Beginning at the top of the data below, write out every line exactly until you reach the line with "Deutsch/Französisch (4) (94, 1659)", and include that line.

▶ Exercise input:
──────────────────────────────
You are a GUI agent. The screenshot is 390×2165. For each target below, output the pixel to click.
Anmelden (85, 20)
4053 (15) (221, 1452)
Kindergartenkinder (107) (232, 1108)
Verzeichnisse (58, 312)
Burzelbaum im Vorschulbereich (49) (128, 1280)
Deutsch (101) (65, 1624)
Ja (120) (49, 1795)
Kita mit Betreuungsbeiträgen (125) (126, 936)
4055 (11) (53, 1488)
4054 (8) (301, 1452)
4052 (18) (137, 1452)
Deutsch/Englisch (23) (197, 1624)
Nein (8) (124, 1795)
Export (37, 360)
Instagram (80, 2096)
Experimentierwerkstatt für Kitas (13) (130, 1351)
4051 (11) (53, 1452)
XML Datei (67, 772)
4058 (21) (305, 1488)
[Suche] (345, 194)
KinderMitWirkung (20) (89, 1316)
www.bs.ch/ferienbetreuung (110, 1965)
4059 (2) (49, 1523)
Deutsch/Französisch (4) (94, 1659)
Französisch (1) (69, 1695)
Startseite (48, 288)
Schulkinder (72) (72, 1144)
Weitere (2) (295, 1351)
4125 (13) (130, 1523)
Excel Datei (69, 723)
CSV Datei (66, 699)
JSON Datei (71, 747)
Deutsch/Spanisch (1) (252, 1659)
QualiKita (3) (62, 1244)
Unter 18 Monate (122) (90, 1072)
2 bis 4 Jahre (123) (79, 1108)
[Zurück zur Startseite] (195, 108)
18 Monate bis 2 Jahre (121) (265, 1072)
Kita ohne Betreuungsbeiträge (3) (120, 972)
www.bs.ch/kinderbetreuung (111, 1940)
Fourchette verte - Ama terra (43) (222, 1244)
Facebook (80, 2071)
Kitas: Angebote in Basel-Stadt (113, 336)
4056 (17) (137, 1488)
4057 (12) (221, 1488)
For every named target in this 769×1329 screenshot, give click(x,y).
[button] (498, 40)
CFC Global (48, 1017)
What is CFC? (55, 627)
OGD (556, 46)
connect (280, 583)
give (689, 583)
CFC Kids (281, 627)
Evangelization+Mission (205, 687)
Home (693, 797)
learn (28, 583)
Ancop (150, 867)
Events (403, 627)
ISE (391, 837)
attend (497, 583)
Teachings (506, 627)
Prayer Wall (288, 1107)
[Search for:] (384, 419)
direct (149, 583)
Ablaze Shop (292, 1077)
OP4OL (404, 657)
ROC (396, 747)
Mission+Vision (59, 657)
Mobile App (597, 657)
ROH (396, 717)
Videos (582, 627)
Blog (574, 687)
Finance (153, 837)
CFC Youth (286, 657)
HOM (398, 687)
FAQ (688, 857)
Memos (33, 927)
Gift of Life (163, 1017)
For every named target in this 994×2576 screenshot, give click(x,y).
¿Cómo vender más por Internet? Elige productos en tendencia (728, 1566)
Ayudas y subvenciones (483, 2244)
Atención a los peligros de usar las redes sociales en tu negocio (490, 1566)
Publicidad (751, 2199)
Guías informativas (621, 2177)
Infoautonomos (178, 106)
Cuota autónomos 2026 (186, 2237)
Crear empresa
──────────────────────────────
▶ Response to the task:
You are a GUI agent. The screenshot is 390×2165. For each target below, output the pixel to click.
Anmelden (85, 20)
4053 (15) (221, 1452)
Kindergartenkinder (107) (232, 1108)
Verzeichnisse (58, 312)
Burzelbaum im Vorschulbereich (49) (128, 1280)
Deutsch (101) (65, 1624)
Ja (120) (49, 1795)
Kita mit Betreuungsbeiträgen (125) (126, 936)
4055 (11) (53, 1488)
4054 (8) (301, 1452)
4052 (18) (137, 1452)
Deutsch/Englisch (23) (197, 1624)
Nein (8) (124, 1795)
Export (37, 360)
Instagram (80, 2096)
Experimentierwerkstatt für Kitas (13) (130, 1351)
4051 (11) (53, 1452)
XML Datei (67, 772)
4058 (21) (305, 1488)
[Suche] (345, 194)
KinderMitWirkung (20) (89, 1316)
www.bs.ch/ferienbetreuung (110, 1965)
4059 (2) (49, 1523)
Deutsch/Französisch (4) (94, 1659)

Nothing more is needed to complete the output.